Но Шварц уже начал «изменять» детям. Он написал «Тень» — сказку только для взрослых… В этой пьесе сказочное сочетается с памфлетом. Для того, чтобы памфлет приобрел нужную остроту, беспощадность, Шварц использовал мотивы сказки. Столкновение Ученого с Тенью, зависимость тени от человека, её интриги против своего властителя, поэтическая нежность привязанности Аннунциаты к Ученому —
По поводу последнего. Дело ведь в том, что история Ученого и его Тени продолжается до закрытия занавеса, ибо на министрах и людоедах и держится это королевство, против которого восстает Ученый. Именно они поддерживают Тень, потому что Тень — наилучший для них правитель. И покидая это королевство, Ученый уже знает, что побежденная Тень ещё не раз встанет на его пути и готов к новой схватке с нею.

++++++++++

- **ЗАДАНИЯ**
1. Почему, согласно отрывку о пьесе «Тень», министры и людоеды поддерживают Тень?
2. Изложите содержание отрывка о пьесе «Тень» в двух предложениях.

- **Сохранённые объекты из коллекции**
++++++++++

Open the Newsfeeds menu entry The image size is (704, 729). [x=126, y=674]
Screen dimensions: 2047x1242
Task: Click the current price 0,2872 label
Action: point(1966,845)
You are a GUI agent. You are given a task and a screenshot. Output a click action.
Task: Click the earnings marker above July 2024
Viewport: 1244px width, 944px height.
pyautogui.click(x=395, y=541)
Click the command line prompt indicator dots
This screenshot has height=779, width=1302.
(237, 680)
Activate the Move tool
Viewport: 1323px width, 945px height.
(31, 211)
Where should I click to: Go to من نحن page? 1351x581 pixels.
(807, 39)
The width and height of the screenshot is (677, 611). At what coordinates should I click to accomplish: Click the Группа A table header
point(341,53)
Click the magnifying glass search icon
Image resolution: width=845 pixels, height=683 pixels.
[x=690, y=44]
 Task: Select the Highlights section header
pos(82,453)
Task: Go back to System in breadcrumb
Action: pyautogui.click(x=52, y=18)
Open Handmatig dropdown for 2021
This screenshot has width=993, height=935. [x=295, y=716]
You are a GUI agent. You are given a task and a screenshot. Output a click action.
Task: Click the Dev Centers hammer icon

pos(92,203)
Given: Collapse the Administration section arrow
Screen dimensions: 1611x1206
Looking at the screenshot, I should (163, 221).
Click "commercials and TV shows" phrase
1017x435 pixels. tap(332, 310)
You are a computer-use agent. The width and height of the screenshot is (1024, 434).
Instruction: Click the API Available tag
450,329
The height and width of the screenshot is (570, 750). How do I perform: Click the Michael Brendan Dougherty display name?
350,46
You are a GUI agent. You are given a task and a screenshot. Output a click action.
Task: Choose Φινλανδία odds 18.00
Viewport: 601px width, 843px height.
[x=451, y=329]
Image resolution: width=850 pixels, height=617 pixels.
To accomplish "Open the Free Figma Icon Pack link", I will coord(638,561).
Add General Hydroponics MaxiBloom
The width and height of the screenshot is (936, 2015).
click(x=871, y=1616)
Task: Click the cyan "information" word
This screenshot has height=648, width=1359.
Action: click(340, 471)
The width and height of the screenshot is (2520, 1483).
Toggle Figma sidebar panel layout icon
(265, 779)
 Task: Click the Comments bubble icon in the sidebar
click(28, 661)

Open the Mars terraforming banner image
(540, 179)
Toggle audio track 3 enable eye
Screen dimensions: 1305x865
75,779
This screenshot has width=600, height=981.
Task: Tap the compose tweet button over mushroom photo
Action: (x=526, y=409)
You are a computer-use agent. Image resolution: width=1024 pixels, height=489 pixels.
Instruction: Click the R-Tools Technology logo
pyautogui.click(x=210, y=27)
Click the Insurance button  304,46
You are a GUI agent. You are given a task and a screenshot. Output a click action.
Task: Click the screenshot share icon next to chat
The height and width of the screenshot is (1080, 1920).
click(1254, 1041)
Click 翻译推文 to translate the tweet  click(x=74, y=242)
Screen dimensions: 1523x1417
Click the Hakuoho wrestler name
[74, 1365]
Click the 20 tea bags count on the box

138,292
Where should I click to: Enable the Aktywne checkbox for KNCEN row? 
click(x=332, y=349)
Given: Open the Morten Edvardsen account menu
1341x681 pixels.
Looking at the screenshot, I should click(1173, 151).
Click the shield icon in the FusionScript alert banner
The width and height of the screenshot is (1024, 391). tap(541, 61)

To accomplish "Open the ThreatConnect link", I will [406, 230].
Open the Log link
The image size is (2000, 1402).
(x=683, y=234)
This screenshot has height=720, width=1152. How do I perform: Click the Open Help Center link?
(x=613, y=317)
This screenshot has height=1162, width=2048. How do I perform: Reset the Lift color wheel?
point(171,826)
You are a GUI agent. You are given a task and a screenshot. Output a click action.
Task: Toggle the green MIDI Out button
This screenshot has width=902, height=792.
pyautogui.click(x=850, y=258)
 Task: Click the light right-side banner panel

++++++++++

- **ОТВЕТЫ К ЗАДАНИЯМ**
1. Потому что Тень — наилучший для них правитель.

2. Шварц написал «Тень» как сказку только для взрослых, где сказочное сочетается с памфлетом, а мотивы сказки придают памфлету остроту и беспощадность. История Ученого и Тени продолжается до закрытия занавеса, поскольку королевство держится на министрах и людоедах, поддерживающих Тень, и, покидая его, Ученый готов к новой схватке с нею.